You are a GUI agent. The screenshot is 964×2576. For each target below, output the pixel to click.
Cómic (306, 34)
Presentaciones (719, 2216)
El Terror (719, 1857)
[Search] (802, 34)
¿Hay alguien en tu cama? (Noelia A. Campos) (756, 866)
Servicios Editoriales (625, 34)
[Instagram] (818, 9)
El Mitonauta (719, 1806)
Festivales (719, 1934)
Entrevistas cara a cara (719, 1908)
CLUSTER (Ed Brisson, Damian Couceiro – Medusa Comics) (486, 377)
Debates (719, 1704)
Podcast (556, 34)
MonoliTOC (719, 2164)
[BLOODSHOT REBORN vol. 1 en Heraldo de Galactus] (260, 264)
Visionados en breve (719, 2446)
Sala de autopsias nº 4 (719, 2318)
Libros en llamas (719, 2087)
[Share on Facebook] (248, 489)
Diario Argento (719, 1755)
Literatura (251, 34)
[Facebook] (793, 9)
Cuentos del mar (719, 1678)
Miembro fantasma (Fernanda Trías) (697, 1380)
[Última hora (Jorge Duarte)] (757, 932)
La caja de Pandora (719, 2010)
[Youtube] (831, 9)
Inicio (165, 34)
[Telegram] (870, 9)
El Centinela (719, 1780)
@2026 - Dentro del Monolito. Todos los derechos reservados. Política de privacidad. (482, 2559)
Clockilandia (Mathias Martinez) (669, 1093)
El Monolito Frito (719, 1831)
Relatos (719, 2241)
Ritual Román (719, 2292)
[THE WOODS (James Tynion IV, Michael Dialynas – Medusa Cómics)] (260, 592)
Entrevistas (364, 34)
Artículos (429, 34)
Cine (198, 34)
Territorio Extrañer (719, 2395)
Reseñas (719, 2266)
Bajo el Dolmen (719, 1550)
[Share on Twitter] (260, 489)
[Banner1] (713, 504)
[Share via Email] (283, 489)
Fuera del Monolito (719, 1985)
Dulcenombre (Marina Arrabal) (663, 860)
══════
**WHAT YOU SHOULD DO**
Please return all of the entries shown above, exactly as they stand.

**OUTPUT OF THE EXERCISE**
You are a GUI agent. The screenshot is 964×2576. For each target below, output the pixel to click.
Cómic (306, 34)
Presentaciones (719, 2216)
El Terror (719, 1857)
[Search] (802, 34)
¿Hay alguien en tu cama? (Noelia A. Campos) (756, 866)
Servicios Editoriales (625, 34)
[Instagram] (818, 9)
El Mitonauta (719, 1806)
Festivales (719, 1934)
Entrevistas cara a cara (719, 1908)
CLUSTER (Ed Brisson, Damian Couceiro – Medusa Comics) (486, 377)
Debates (719, 1704)
Podcast (556, 34)
MonoliTOC (719, 2164)
[BLOODSHOT REBORN vol. 1 en Heraldo de Galactus] (260, 264)
Visionados en breve (719, 2446)
Sala de autopsias nº 4 (719, 2318)
Libros en llamas (719, 2087)
[Share on Facebook] (248, 489)
Diario Argento (719, 1755)
Literatura (251, 34)
[Facebook] (793, 9)
Cuentos del mar (719, 1678)
Miembro fantasma (Fernanda Trías) (697, 1380)
[Última hora (Jorge Duarte)] (757, 932)
La caja de Pandora (719, 2010)
[Youtube] (831, 9)
Inicio (165, 34)
[Telegram] (870, 9)
El Centinela (719, 1780)
@2026 - Dentro del Monolito. Todos los derechos reservados. Política de privacidad. (482, 2559)
Clockilandia (Mathias Martinez) (669, 1093)
El Monolito Frito (719, 1831)
Relatos (719, 2241)
Ritual Román (719, 2292)
[THE WOODS (James Tynion IV, Michael Dialynas – Medusa Cómics)] (260, 592)
Entrevistas (364, 34)
Artículos (429, 34)
Cine (198, 34)
Territorio Extrañer (719, 2395)
Reseñas (719, 2266)
Bajo el Dolmen (719, 1550)
[Share on Twitter] (260, 489)
[Banner1] (713, 504)
[Share via Email] (283, 489)
Fuera del Monolito (719, 1985)
Dulcenombre (Marina Arrabal) (663, 860)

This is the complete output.